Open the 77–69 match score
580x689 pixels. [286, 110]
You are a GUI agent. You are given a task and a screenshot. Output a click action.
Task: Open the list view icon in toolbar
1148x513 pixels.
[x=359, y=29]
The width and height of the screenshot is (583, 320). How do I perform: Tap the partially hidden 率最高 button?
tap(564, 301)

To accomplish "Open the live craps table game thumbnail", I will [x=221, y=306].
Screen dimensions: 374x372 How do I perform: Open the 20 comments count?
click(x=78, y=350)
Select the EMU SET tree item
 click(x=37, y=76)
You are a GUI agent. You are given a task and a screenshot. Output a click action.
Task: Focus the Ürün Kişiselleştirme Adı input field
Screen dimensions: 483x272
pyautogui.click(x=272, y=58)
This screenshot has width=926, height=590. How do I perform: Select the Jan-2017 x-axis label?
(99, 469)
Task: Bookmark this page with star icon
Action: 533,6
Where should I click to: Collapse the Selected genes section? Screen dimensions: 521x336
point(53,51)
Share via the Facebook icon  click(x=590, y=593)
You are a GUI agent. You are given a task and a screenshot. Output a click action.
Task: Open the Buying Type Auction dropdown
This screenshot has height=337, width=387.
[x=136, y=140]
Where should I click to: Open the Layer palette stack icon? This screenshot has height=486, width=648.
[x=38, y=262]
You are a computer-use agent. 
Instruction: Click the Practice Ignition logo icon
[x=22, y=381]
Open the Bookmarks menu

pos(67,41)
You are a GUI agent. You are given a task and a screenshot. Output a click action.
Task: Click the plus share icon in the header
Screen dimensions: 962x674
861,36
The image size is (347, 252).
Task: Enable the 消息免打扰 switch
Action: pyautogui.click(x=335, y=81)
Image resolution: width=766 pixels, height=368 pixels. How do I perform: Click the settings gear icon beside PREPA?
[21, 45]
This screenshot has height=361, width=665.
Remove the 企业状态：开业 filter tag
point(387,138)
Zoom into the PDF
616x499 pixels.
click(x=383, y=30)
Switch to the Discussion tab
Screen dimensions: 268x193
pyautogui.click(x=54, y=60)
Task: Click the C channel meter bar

··········

PROMPT >> Set down, exactly as they appear above, all lines from the one that has "Screen dimensions: 962x674" down to the one that has "Switch to the Discussion tab", including those two and no others.

RESULT OF THIS TASK >>
Screen dimensions: 962x674
861,36
The image size is (347, 252).
Task: Enable the 消息免打扰 switch
Action: pyautogui.click(x=335, y=81)
Image resolution: width=766 pixels, height=368 pixels. How do I perform: Click the settings gear icon beside PREPA?
[21, 45]
This screenshot has height=361, width=665.
Remove the 企业状态：开业 filter tag
point(387,138)
Zoom into the PDF
616x499 pixels.
click(x=383, y=30)
Switch to the Discussion tab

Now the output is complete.